Dissolvant le monde, le réduisant à un fantôme informe, l’impressionnisme a perdu le sentiment de chair et de sang des choses, le sentiment de matérialité du monde. C’était l’individualisme et le subjectivisme. »
Avec la compréhension du réalisme socialiste, l’URSS considérera que l’aspect principal de l’impressionnisme est sa dimension nihiliste, sa négation de la réalité, de sa complexité, de sa dignité. L’impressionnisme sera considéré jusqu’en 1953 comme le point de départ du grand ennemi que l’art moderne, contemporain d’une bourgeoisie ne transportant plus que l’anecdotique, le grotesque, l’improductif.
Un musée de la nouvelle peinture occidentale avait ouvert en 1918, un second en 1919, les deux fusionnant en 1925 : il est liquidé par la suite, dès les années 1930, des œuvres de Cézanne, Van Gogh, Degas, etc. étant vendues à des collectionneurs de pays impérialistes.

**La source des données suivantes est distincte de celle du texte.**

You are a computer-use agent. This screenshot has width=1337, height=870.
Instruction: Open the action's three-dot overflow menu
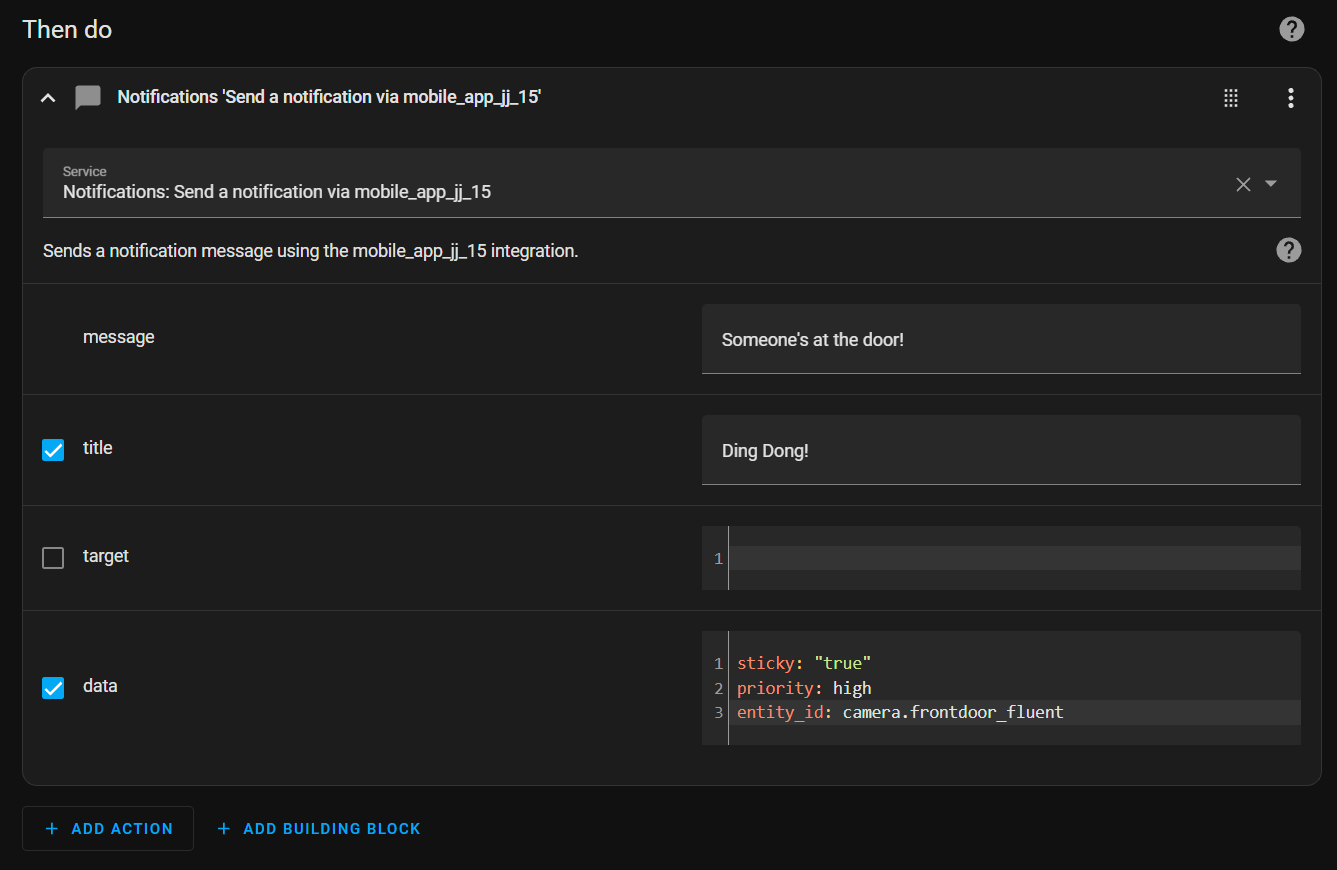pyautogui.click(x=1290, y=98)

Le décret Conseil des ministres de l’URSS du 6 mars 1948 présentait ce musée comme une base à la fois réactionnaire et inutile :
« Les collections formalistes appartenant au Musée d’État du nouvel art occidental, achetées en Europe occidentale par les capitalistes de Moscou à la fin du XIXe siècle et au début du XXe siècle, étaient un terreau fertile pour les vues formalistes et la servilité envers la culture bourgeoise décadente de l’ère impérialiste et ont gravement nui au développement de l’art russe et soviétique. »
La dénonciation de l’impressionnisme dans le cadre de la mise en valeur du réalisme socialiste, jusqu’en 1953, exigeait la dénonciation de l’impressionnisme, comme tournant subjectiviste vers l’art moderne, contemporain typique de la décadence bourgeoise.